Kubernetes Identity Aware Policies

Tetragon in-kernel filtering based on Kubernetes namespaces, pod labels, and container fields

Motivation

Tetragon is configured via TracingPolicies. Broadly speaking, TracingPolicies define what situations Tetragon should react to and how. The what can be, for example, specific system calls with specific argument values. The how defines what action the Tetragon agent should perform when the specified situation occurs. The most common action is generating an event, but there are others (e.g., returning an error without executing the function or killing the corresponding process).

Here, we discuss how to apply tracing policies only on a subset of pods running on the system via the followings mechanisms:

namespaced policies
pod-label filters
container field filters

Tetragon implements these mechanisms in-kernel via eBPF. This is important for both observability and enforcement use-cases. For observability, copying only the relevant events from kernel- to user-space reduces overhead. For enforcement, performing the enforcement action in the kernel avoids the race-condition of doing it in user-space. For example, let us consider the case where we want to block an application from performing a system call. Performing the filtering in-kernel means that the application will never finish executing the system call, which is not possible if enforcement happens in user-space (after the fact).

To ensure that namespaced tracing policies are always correctly applied, Tetragon needs to perform actions before containers start executing. Tetragon supports this via OCI runtime hooks. If such hooks are not added, Tetragon will apply policies in a best-effort manner using information from the k8s API server.

Namespace filtering

For namespace filtering we use TracingPolicyNamespaced which has the same contents as a TracingPolicy, but it is defined in a specific namespace and it is only applied to pods of that namespace.

Pod label filters

For pod label filters, we use the PodSelector field of tracing policies to select the pods that the policy is applied to.

Container field filters

For container field filters, we use the containerSelector field of tracing policies to select the containers that the policy is applied to. At the moment, the only supported fields are name and repo which refers to the container repository.

Host workload filters

To filter host workloads we use the hostSelector field of tracing policies to select if a policy should be applied to host workloads or not. For now this only supports {} to match all host workloads and null to match none of the host workloads.

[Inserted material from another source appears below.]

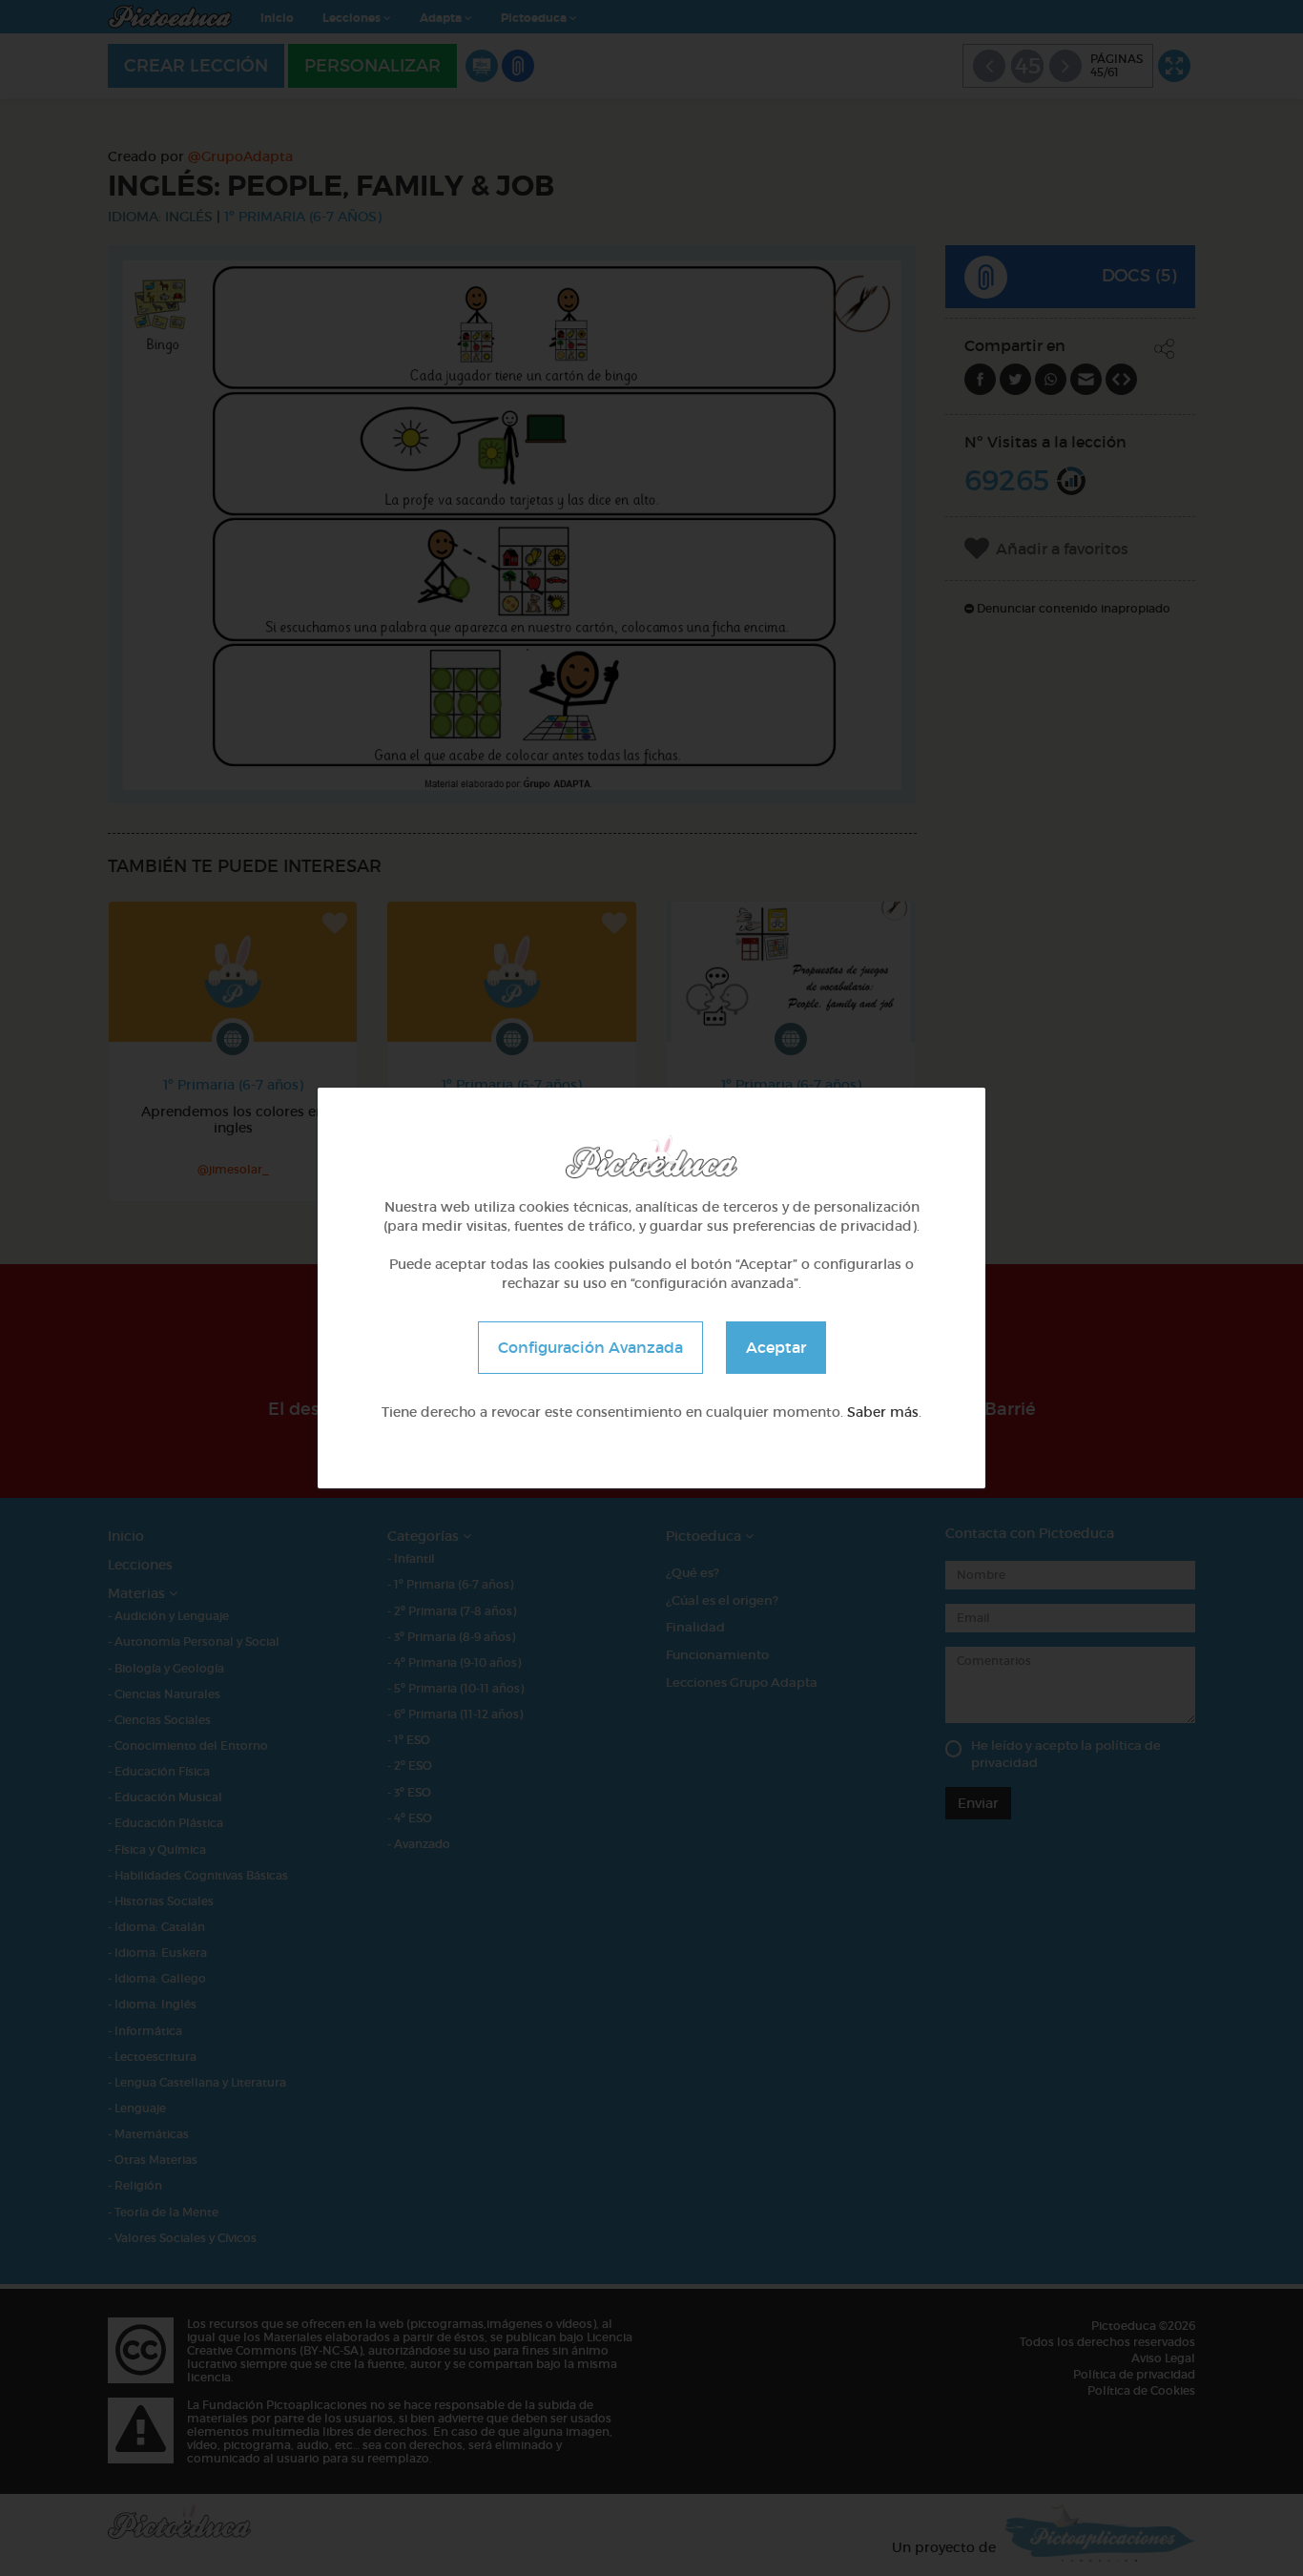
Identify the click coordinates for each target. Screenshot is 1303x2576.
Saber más (883, 1412)
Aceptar (776, 1347)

Note Since a TracingPolicyNamespaced can only apply to Pods within a specific Kubernetes namespace, any non-null hostSelector will trigger an error.

Based on these, the user can choose on which workloads does a policy apply.

Node filtering

The selectors above (podSelector, containerSelector, hostSelector) filter which workloads a policy applies to; the policy is still loaded by the Tetragon agent on every node. To restrict policy loading to specific nodes, use the nodeSelector field.

nodeSelector is a standard Kubernetes label selector matched against the labels of the node each Tetragon agent runs on. An agent loads the policy only when its own node’s labels match. This is useful for policies that are expensive, noisy, or only relevant on a subset of nodes — for example GPU nodes, a specific architecture or OS, or a canary node pool.

Unlike hostSelector, arbitrary matchLabels and matchExpressions are supported. If nodeSelector is empty ({}) or omitted, the policy is loaded on all nodes, preserving the default behavior. nodeSelector is supported on both TracingPolicy and TracingPolicyNamespaced.

The following example loads the policy only on nodes labeled nodepool: gpu with an amd64 architecture:

spec:
  nodeSelector:
    matchLabels:
      nodepool: gpu
    matchExpressions:
    - key: kubernetes.io/arch
      operator: In
      values:
      - amd64
  kprobes:

When a node is relabeled at runtime, each agent re-evaluates its policies and loads or unloads them accordingly.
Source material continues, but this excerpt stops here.